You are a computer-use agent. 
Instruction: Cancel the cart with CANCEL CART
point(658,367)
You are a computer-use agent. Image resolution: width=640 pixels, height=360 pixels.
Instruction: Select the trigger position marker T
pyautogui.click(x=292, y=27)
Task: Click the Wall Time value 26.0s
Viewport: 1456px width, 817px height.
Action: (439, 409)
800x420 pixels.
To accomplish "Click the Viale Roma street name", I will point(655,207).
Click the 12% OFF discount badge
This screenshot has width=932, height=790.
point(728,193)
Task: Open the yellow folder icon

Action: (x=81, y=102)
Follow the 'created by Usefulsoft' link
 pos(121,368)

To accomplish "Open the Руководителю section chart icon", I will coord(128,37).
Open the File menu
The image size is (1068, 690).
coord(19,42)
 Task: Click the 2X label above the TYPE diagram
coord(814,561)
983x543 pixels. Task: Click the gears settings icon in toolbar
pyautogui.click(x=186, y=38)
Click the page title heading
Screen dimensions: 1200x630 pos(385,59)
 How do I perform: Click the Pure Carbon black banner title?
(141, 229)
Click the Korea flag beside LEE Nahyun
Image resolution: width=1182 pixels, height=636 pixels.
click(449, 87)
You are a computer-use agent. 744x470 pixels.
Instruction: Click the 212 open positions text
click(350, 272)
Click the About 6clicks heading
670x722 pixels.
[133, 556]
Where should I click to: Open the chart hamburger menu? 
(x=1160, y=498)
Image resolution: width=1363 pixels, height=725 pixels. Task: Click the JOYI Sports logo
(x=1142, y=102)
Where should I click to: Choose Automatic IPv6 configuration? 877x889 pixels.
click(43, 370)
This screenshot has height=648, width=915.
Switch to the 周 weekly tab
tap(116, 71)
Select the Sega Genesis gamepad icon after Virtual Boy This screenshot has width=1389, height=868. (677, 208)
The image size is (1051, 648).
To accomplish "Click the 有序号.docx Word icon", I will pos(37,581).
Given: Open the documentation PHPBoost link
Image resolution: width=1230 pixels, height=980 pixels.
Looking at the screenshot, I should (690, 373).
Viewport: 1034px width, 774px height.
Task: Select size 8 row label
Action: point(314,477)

* [Task objective]: The answer must reproduce all of the entries exactly.

* [Answer below]:
You are a computer-use agent. 
Instruction: Cancel the cart with CANCEL CART
point(658,367)
You are a computer-use agent. Image resolution: width=640 pixels, height=360 pixels.
Instruction: Select the trigger position marker T
pyautogui.click(x=292, y=27)
Task: Click the Wall Time value 26.0s
Viewport: 1456px width, 817px height.
Action: (439, 409)
800x420 pixels.
To accomplish "Click the Viale Roma street name", I will point(655,207).
Click the 12% OFF discount badge
This screenshot has width=932, height=790.
point(728,193)
Task: Open the yellow folder icon

Action: (x=81, y=102)
Follow the 'created by Usefulsoft' link
 pos(121,368)

To accomplish "Open the Руководителю section chart icon", I will coord(128,37).
Open the File menu
The image size is (1068, 690).
coord(19,42)
 Task: Click the 2X label above the TYPE diagram
coord(814,561)
983x543 pixels. Task: Click the gears settings icon in toolbar
pyautogui.click(x=186, y=38)
Click the page title heading
Screen dimensions: 1200x630 pos(385,59)
 How do I perform: Click the Pure Carbon black banner title?
(141, 229)
Click the Korea flag beside LEE Nahyun
Image resolution: width=1182 pixels, height=636 pixels.
click(449, 87)
You are a computer-use agent. 744x470 pixels.
Instruction: Click the 212 open positions text
click(350, 272)
Click the About 6clicks heading
670x722 pixels.
[133, 556]
Where should I click to: Open the chart hamburger menu? 
(x=1160, y=498)
Image resolution: width=1363 pixels, height=725 pixels. Task: Click the JOYI Sports logo
(x=1142, y=102)
Where should I click to: Choose Automatic IPv6 configuration? 877x889 pixels.
click(43, 370)
This screenshot has height=648, width=915.
Switch to the 周 weekly tab
tap(116, 71)
Select the Sega Genesis gamepad icon after Virtual Boy This screenshot has width=1389, height=868. (677, 208)
The image size is (1051, 648).
To accomplish "Click the 有序号.docx Word icon", I will pos(37,581).
Given: Open the documentation PHPBoost link
Image resolution: width=1230 pixels, height=980 pixels.
Looking at the screenshot, I should (690, 373).
Viewport: 1034px width, 774px height.
Task: Select size 8 row label
Action: point(314,477)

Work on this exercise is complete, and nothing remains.